A Charge to Carry Forward
- Love deeply.
- Serve joyfully.
- Speak truth courageously.
- Protect your heart wisely.
- Keep healthy boundaries.
- Be quick to repent.
- Be generous with grace.
- Refuse bitterness.
- And when people disappoint you — love anyway.
- Because that's exactly what Jesus has done for us.
A Prayer
Father, thank You for never growing weary of loving me, even when I've fallen short. Search my heart and reveal the places where I have become guarded, cynical, prideful, or fearful because of pain. Heal the wounds I carry that no one else can see.

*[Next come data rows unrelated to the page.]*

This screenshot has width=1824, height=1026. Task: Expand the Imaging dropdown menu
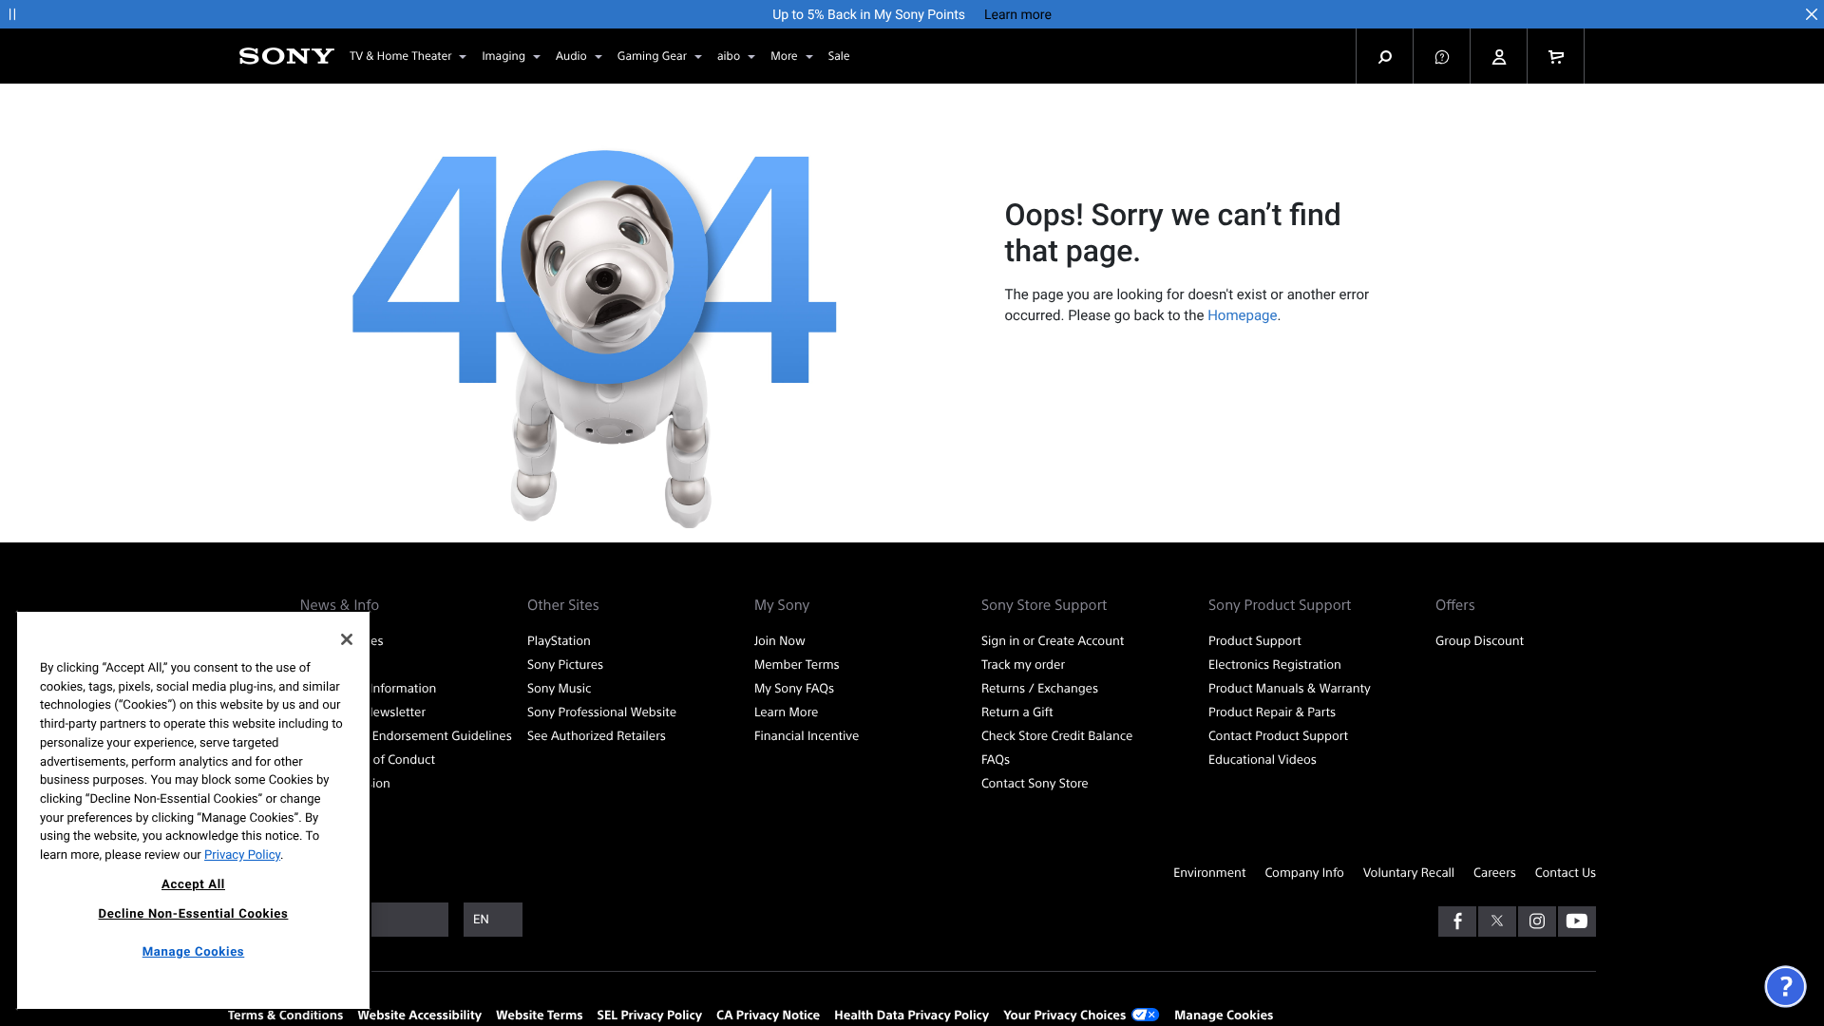click(x=510, y=56)
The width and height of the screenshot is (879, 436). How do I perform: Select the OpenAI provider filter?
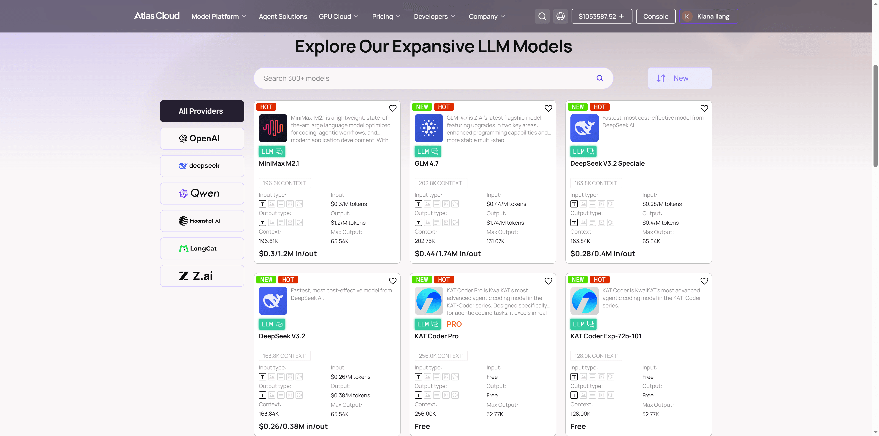(202, 138)
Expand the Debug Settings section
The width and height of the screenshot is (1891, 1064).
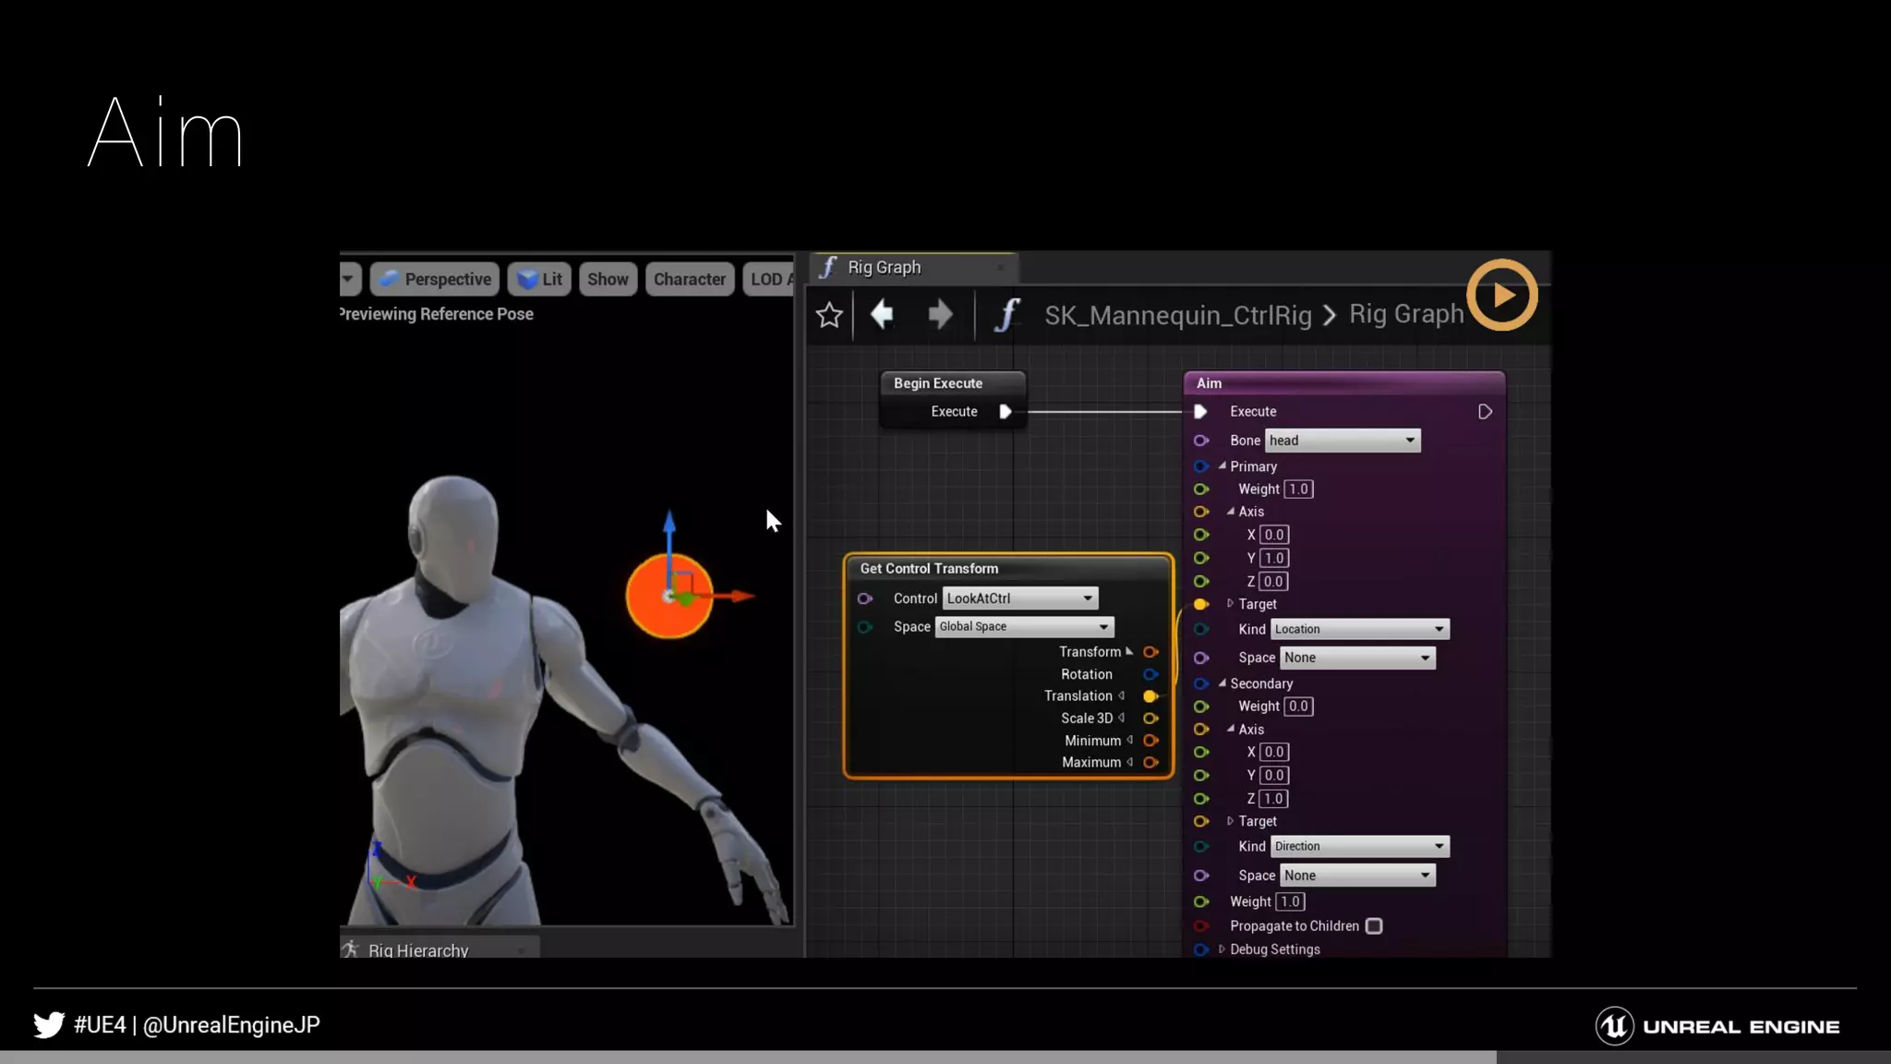pos(1222,949)
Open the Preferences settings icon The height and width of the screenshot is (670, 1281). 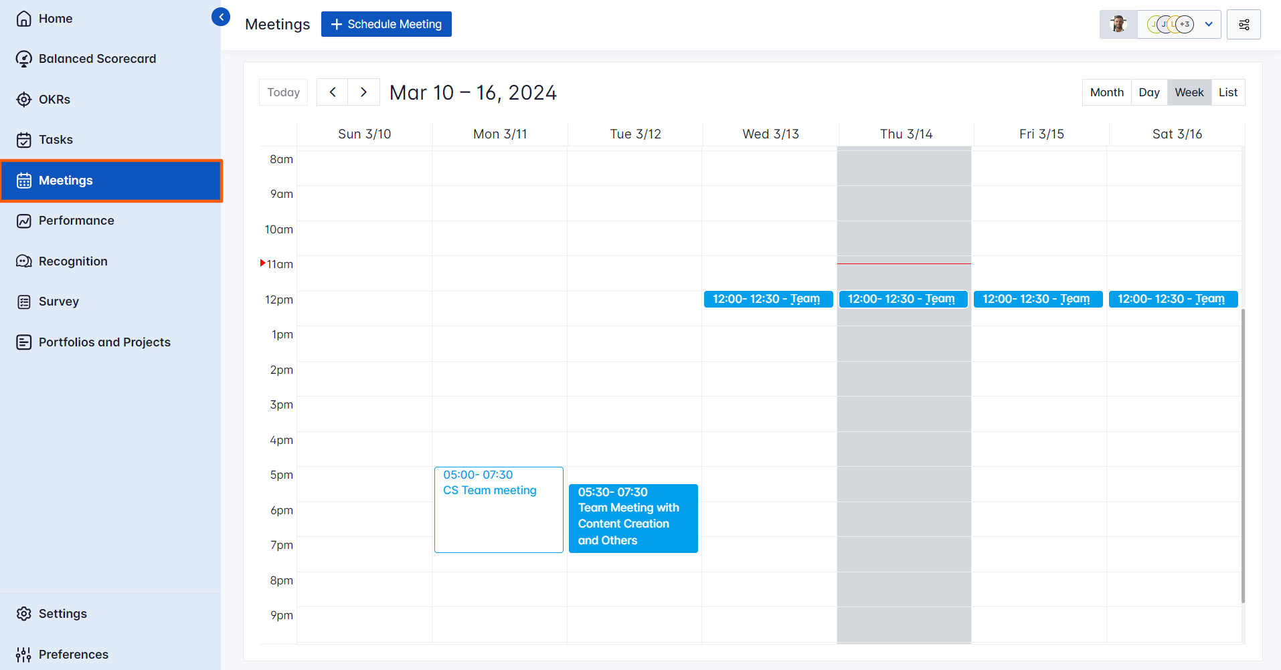click(23, 654)
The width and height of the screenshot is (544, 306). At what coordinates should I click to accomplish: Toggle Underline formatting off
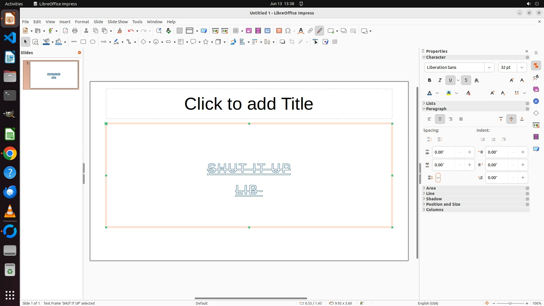450,80
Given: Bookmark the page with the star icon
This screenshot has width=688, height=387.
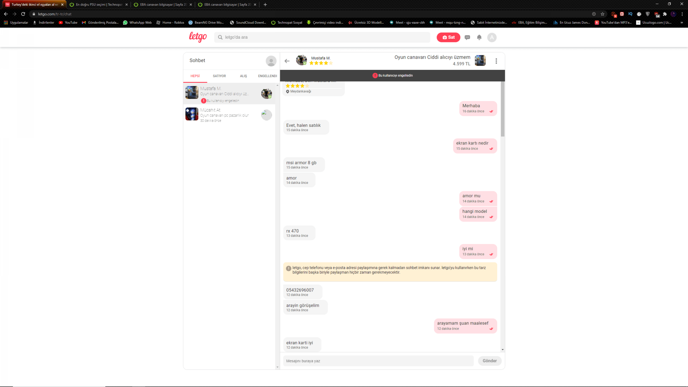Looking at the screenshot, I should tap(602, 14).
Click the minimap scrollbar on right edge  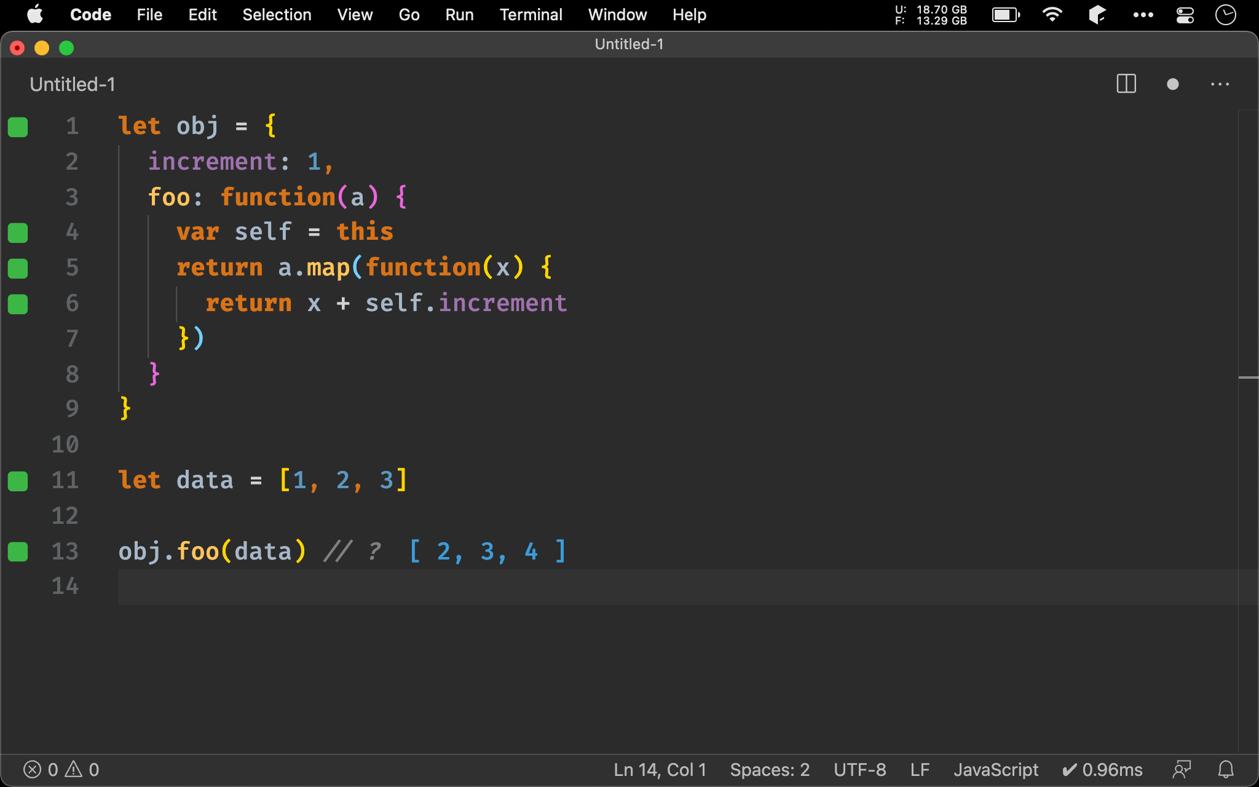(x=1248, y=377)
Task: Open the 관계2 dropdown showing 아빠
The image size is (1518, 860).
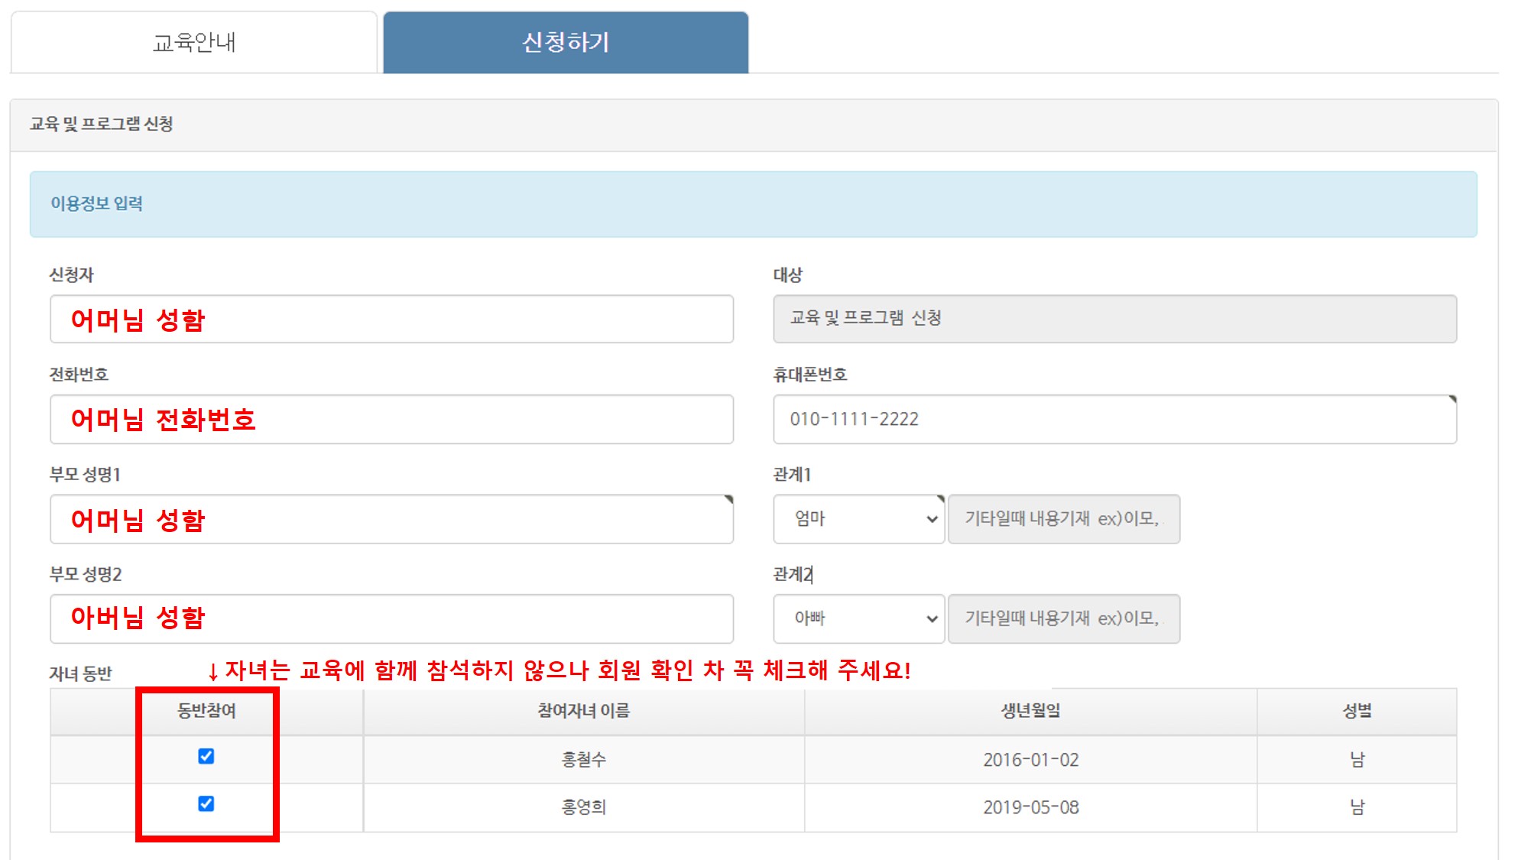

Help me not only recognize where others have hurt me, but also where I may have hurt others. Give me the humility to repent, the courage to forgive, and the wisdom to establish healthy boundaries without hardening my heart.
Teach me to love like Jesus — with truth, grace, discernment, and compassion. Keep me from making people my source of identity, security, or belonging. Remind me that You are my refuge, my faithful Friend, and the One who will never leave nor forsake me.
When loving becomes costly, help me choose obedience over offense, faith over fear, and joy over bitterness. May my life point people to You more than it points them to me.
In Jesus' name, Amen.
Going Deeper · A Devotion
Read
Galatians 6:9 · Romans 12:21 · Philippians 2:3–5
Reflect
- Where has disappointment changed the way I love people?
- Have I confused healthy boundaries with emotional walls?
- In what ways have I expected people to be what only God can be?
- If someone wrote about their experience with me, would they describe me as safe, honest, loyal, and full of grace?
- Who do I need to forgive? Who do I need to encourage? Where do I need to repent?
Today's Practice
- Encourage one person without expecting anything in return.
- Ask God to reveal one blind spot in your own heart.
- Pray for someone who has hurt you.
- Thank God for being the Friend who never leaves.
Then... love anyway.
If you're anything like me, you'll probably get hurt again. Someone will misunderstand you. Someone will walk away. And when that day comes, I hope you remember this: don't let what someone else chose to become determine who you choose to be.
Stay soft. Stay honest. Stay close to Jesus. And when everything in you wants to quit loving — love anyway.